→ TASK INSTRUCTIONS
Quote these lines verbatim, starting at the line that contains "Click the Mode dropdown chevron arrows" and continuing through the last line of the records.

→ RECORD EXCERPTS
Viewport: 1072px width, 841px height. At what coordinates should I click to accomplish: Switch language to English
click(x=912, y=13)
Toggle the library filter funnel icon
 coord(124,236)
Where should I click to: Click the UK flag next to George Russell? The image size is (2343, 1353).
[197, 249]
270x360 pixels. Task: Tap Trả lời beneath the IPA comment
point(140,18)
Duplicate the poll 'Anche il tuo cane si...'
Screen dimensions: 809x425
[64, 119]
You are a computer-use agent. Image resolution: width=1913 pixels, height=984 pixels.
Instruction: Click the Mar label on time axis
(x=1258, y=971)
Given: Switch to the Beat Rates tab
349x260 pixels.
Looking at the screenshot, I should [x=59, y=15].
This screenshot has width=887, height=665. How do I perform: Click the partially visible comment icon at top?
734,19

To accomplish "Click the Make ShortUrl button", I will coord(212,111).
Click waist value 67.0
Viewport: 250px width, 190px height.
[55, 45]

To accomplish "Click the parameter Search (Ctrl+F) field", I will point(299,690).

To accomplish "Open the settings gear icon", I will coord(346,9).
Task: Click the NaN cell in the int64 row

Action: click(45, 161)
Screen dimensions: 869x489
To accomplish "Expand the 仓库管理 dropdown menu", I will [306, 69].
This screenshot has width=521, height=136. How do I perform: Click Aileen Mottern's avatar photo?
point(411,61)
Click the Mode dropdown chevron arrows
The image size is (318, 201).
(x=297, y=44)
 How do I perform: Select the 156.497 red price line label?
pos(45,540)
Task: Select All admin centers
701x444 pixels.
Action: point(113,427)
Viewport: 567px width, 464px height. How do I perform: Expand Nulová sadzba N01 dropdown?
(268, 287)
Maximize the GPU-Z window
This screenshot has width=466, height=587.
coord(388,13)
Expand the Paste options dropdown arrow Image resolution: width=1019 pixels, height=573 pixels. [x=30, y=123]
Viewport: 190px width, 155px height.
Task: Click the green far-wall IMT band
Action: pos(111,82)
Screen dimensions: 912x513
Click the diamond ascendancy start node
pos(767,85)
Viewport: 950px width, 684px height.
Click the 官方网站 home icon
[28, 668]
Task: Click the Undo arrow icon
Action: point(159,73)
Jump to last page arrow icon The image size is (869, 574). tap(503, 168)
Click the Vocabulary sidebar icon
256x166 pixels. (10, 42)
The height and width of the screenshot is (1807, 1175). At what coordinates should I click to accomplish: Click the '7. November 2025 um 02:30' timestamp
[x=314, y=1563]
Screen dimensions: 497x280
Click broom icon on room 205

→ SOLUTION FOR THIS EXERCISE
Click the Mode dropdown chevron arrows
The image size is (318, 201).
(x=297, y=44)
 How do I perform: Select the 156.497 red price line label?
pos(45,540)
Task: Select All admin centers
701x444 pixels.
Action: point(113,427)
Viewport: 567px width, 464px height. How do I perform: Expand Nulová sadzba N01 dropdown?
(268, 287)
Maximize the GPU-Z window
This screenshot has width=466, height=587.
coord(388,13)
Expand the Paste options dropdown arrow Image resolution: width=1019 pixels, height=573 pixels. [x=30, y=123]
Viewport: 190px width, 155px height.
Task: Click the green far-wall IMT band
Action: pos(111,82)
Screen dimensions: 912x513
Click the diamond ascendancy start node
pos(767,85)
Viewport: 950px width, 684px height.
Click the 官方网站 home icon
[28, 668]
Task: Click the Undo arrow icon
Action: point(159,73)
Jump to last page arrow icon The image size is (869, 574). tap(503, 168)
Click the Vocabulary sidebar icon
256x166 pixels. (10, 42)
The height and width of the screenshot is (1807, 1175). At what coordinates should I click to accomplish: Click the '7. November 2025 um 02:30' timestamp
[x=314, y=1563]
Screen dimensions: 497x280
Click broom icon on room 205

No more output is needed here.